___ AVAILABLE RECORDS

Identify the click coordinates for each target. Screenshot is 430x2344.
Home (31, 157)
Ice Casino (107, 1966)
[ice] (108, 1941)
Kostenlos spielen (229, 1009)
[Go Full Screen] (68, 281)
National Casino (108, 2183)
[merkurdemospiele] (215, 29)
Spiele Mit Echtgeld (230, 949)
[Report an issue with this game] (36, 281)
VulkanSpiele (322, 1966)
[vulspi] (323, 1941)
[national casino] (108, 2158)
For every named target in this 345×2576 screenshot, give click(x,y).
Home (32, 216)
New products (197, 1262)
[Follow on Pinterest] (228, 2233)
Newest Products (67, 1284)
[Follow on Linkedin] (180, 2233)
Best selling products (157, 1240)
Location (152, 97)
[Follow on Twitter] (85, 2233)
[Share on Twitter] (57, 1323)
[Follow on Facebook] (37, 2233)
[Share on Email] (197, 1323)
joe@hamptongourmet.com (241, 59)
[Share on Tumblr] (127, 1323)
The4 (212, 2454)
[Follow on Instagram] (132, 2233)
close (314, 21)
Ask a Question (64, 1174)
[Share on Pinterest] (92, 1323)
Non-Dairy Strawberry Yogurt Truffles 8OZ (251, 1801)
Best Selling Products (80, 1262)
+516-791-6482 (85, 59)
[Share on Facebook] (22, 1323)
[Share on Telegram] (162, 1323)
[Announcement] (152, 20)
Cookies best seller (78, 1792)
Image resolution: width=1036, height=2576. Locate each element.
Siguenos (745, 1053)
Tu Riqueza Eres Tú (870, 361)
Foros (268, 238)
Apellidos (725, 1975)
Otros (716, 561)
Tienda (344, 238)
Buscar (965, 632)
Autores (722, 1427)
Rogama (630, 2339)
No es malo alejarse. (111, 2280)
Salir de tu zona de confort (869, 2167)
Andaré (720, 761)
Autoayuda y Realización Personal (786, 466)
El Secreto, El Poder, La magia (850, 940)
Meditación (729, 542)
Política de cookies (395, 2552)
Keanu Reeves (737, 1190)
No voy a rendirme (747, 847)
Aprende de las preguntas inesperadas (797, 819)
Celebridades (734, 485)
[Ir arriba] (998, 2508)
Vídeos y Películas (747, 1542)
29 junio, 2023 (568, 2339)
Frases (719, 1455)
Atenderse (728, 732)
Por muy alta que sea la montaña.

______

| TASK DIRECTIONS |
Scan the records above for the lines holding "Newest Products (67, 1284)" and "Rogama (630, 2339)". Transcribe those two and every line between them word for word, and no others.

| RESPONSE TO THIS TASK |
Newest Products (67, 1284)
[Follow on Linkedin] (180, 2233)
Best selling products (157, 1240)
Location (152, 97)
[Follow on Twitter] (85, 2233)
[Share on Twitter] (57, 1323)
[Follow on Facebook] (37, 2233)
[Share on Email] (197, 1323)
joe@hamptongourmet.com (241, 59)
[Share on Tumblr] (127, 1323)
The4 (212, 2454)
[Follow on Instagram] (132, 2233)
close (314, 21)
Ask a Question (64, 1174)
[Share on Pinterest] (92, 1323)
Non-Dairy Strawberry Yogurt Truffles 8OZ (251, 1801)
Best Selling Products (80, 1262)
+516-791-6482 (85, 59)
[Share on Facebook] (22, 1323)
[Share on Telegram] (162, 1323)
[Announcement] (152, 20)
Cookies best seller (78, 1792)
Image resolution: width=1036, height=2576. Locate each element.
Siguenos (745, 1053)
Tu Riqueza Eres Tú (870, 361)
Foros (268, 238)
Apellidos (725, 1975)
Otros (716, 561)
Tienda (344, 238)
Buscar (965, 632)
Autores (722, 1427)
Rogama (630, 2339)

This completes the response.